The accuracy and ability of physicians in the first stage of testing has a significant impact on the overall efficiency of a health system. Unnecessary referral for further tests results in waste and unnecessary expense. The first stage of diagnoses includes but is not limited to auscultation, pulse detection, ear and eye inspection, blood pressure detection, visual inspection, temperature detection, neurological tests, and percussion. These tests are carried out using either separate devices or with fingers, hands, eyes, and ears. Some diagnoses require a detailed process of individual tests with the combination of results providing disease indicators.
Devices a physician uses during preliminary examination include stethoscopes, otoscopes, ophthalmoscopes, thermometers, pressure detectors, and neurological kits. Other procedures include palpating to detect arterial pulses, glucose testing, percussing (tapping and listening to the sounds character) and palpation to detect sub-dermal structure, and visual inspection for examining jugular venous pressure and characteristics.

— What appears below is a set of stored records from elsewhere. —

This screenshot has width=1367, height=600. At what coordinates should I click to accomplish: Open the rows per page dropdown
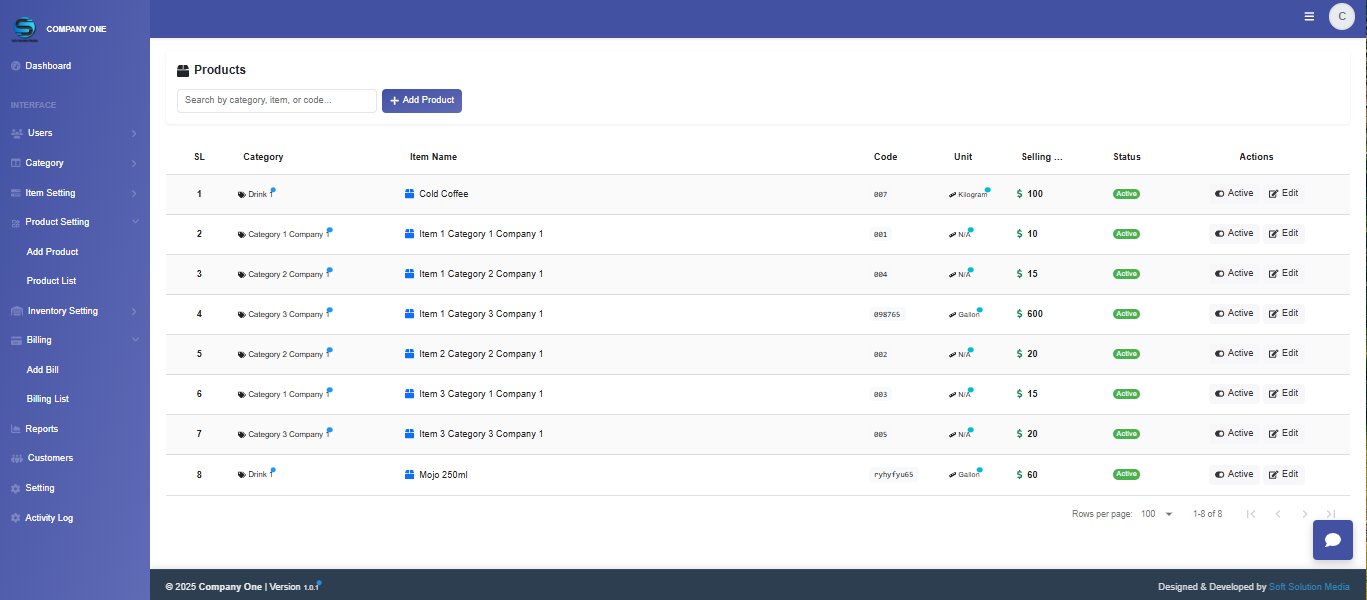click(1157, 514)
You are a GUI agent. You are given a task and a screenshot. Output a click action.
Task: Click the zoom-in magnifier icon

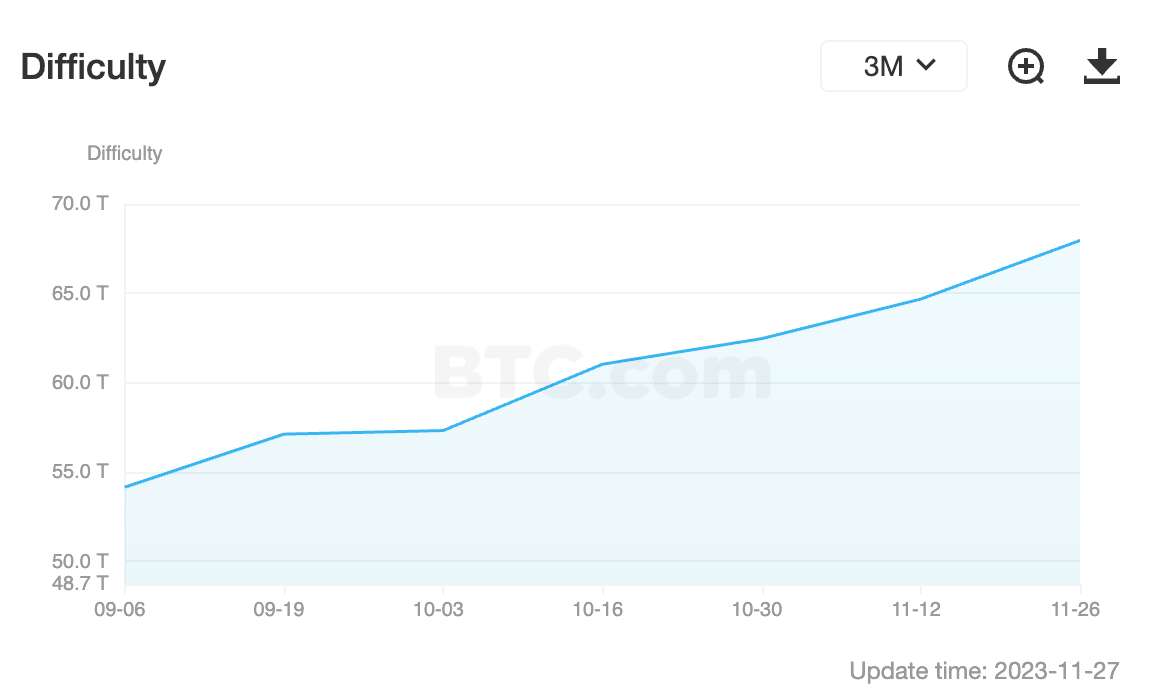[x=1025, y=67]
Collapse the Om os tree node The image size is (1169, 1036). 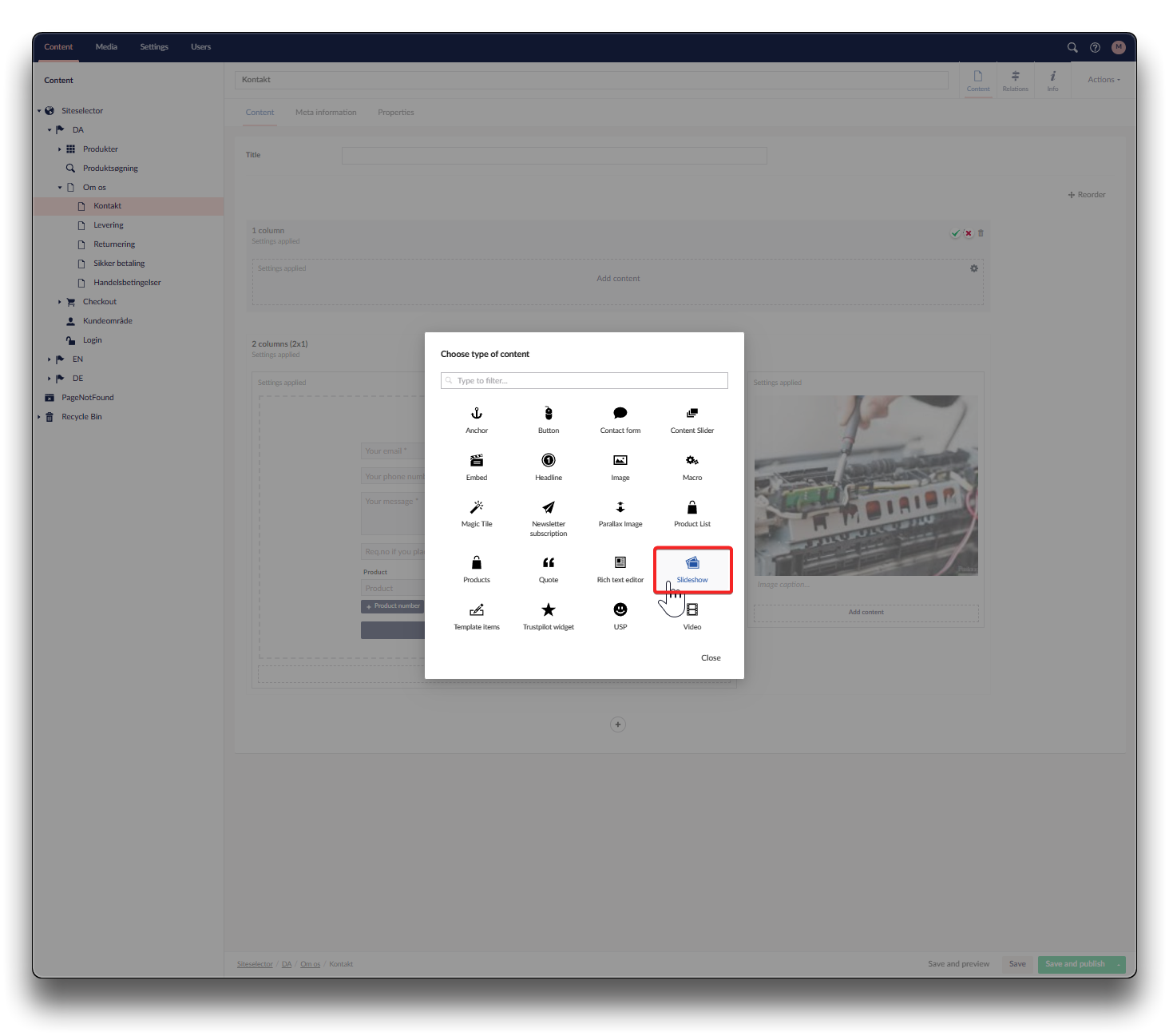pyautogui.click(x=60, y=188)
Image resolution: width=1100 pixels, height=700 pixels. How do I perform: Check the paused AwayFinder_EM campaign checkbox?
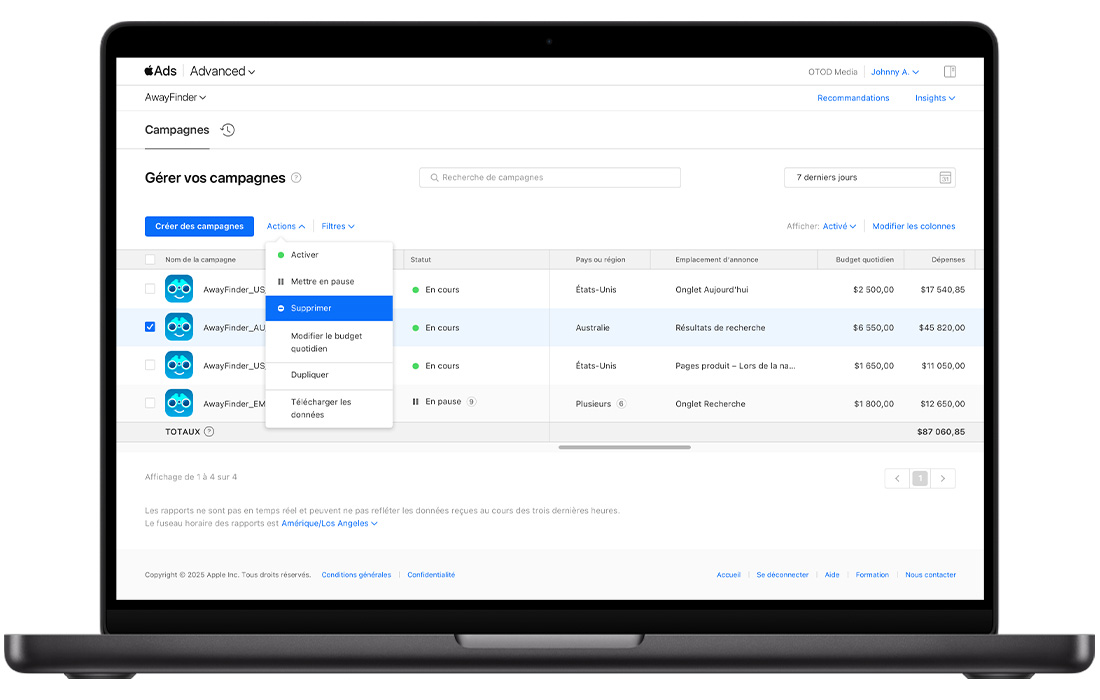150,404
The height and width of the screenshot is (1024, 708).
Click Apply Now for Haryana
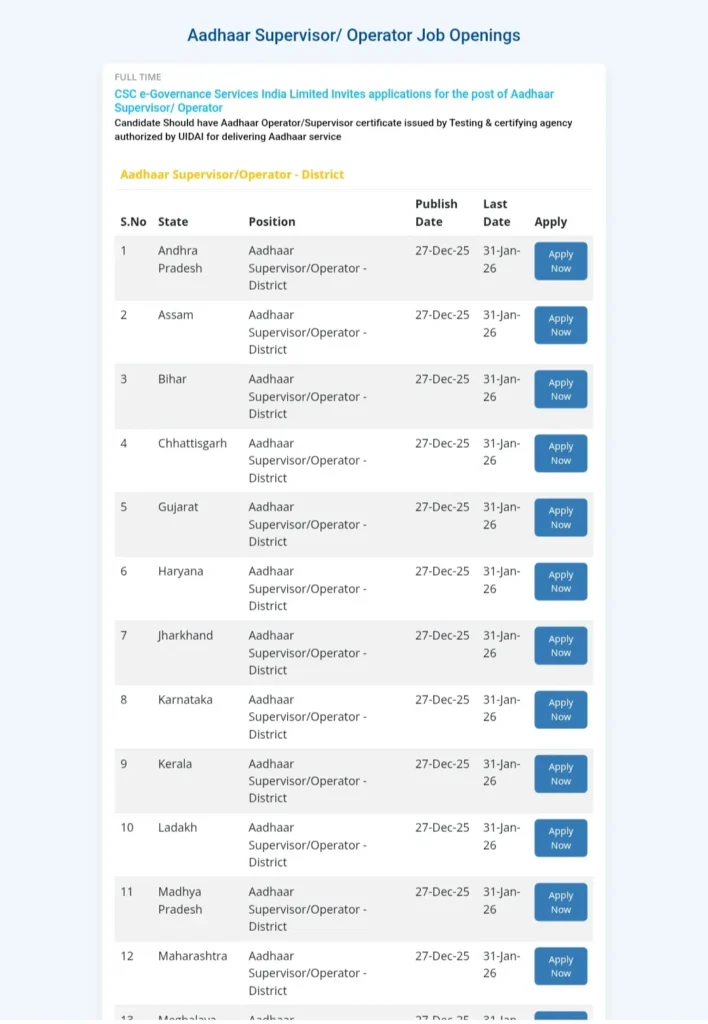click(x=560, y=581)
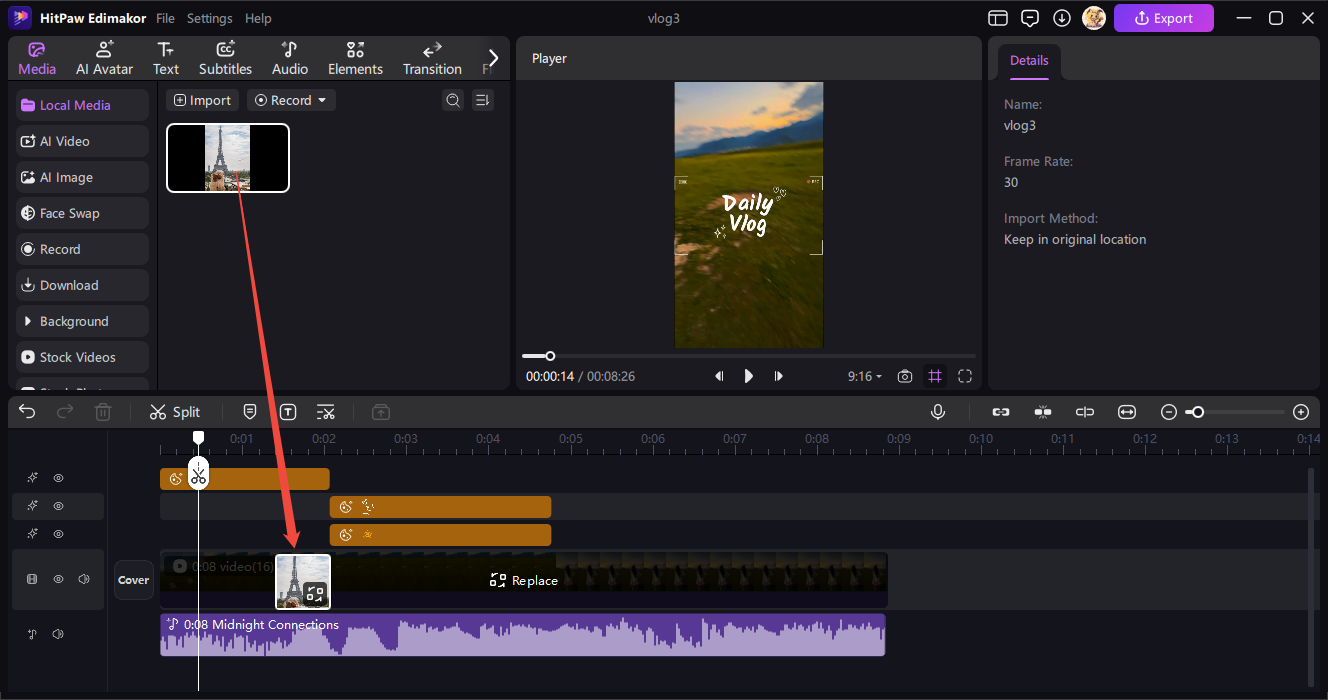The height and width of the screenshot is (700, 1328).
Task: Switch to the Subtitles tab
Action: pos(225,58)
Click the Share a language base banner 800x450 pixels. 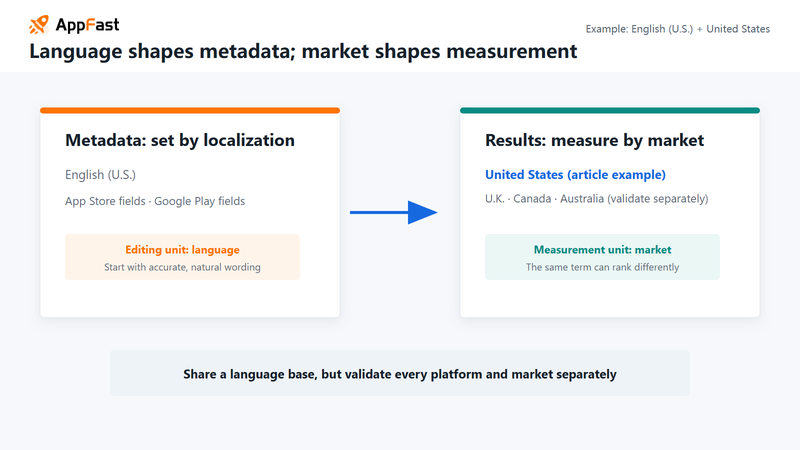click(399, 373)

All of these devices, when portable, must be carried and stored individually. Many now include electronic or electrical features and these then require battery power and generally separate battery chargers for each device. When the devices are not portable, or not easily carried, the difficulty of bringing them to the patient may lead to such devices not being used in the first instance, contributing to unnecessary further testing.
There are advantages in cost and patient care in facilitating performance of diagnostic tasks. The ability of physicians to easily record data and images during their investigation is also of great use for reference and monitoring of certain conditions. Under certain circumstances, the ability of physicians to communicate audio or visual data to a colleague at a remote location while maintaining voice contact with the colleague is of great benefit.
The background art contains numerous stethoscope devices for auscultation, including several electronic versions. The first electronic stethoscopes appeared around the same time as the transistor (U.S. Pat. No. 3,182,129), and numerous adaptations have appeared since (U.S. Pat. No. 4,170,717, U.S. Pat. No. 4,598,417, U.S. Pat. No. 6,134,331). Some background art has included interfaces to other devices to allow for telemedicine or further diagnostics, such as devices manufactured by Stethographics, American Telecare Inc, and Cardionics Inc. Other manufacturers have included some additional functionality by clip-on modules, such as the Stethodop covered by U.S. Pat. No. 5,960,089, U.S. Pat. No. 6,106,472 also discloses an ultrasound stethoscope. All of these devices are single function, and can not be configured to perform alternative diagnostic procedures.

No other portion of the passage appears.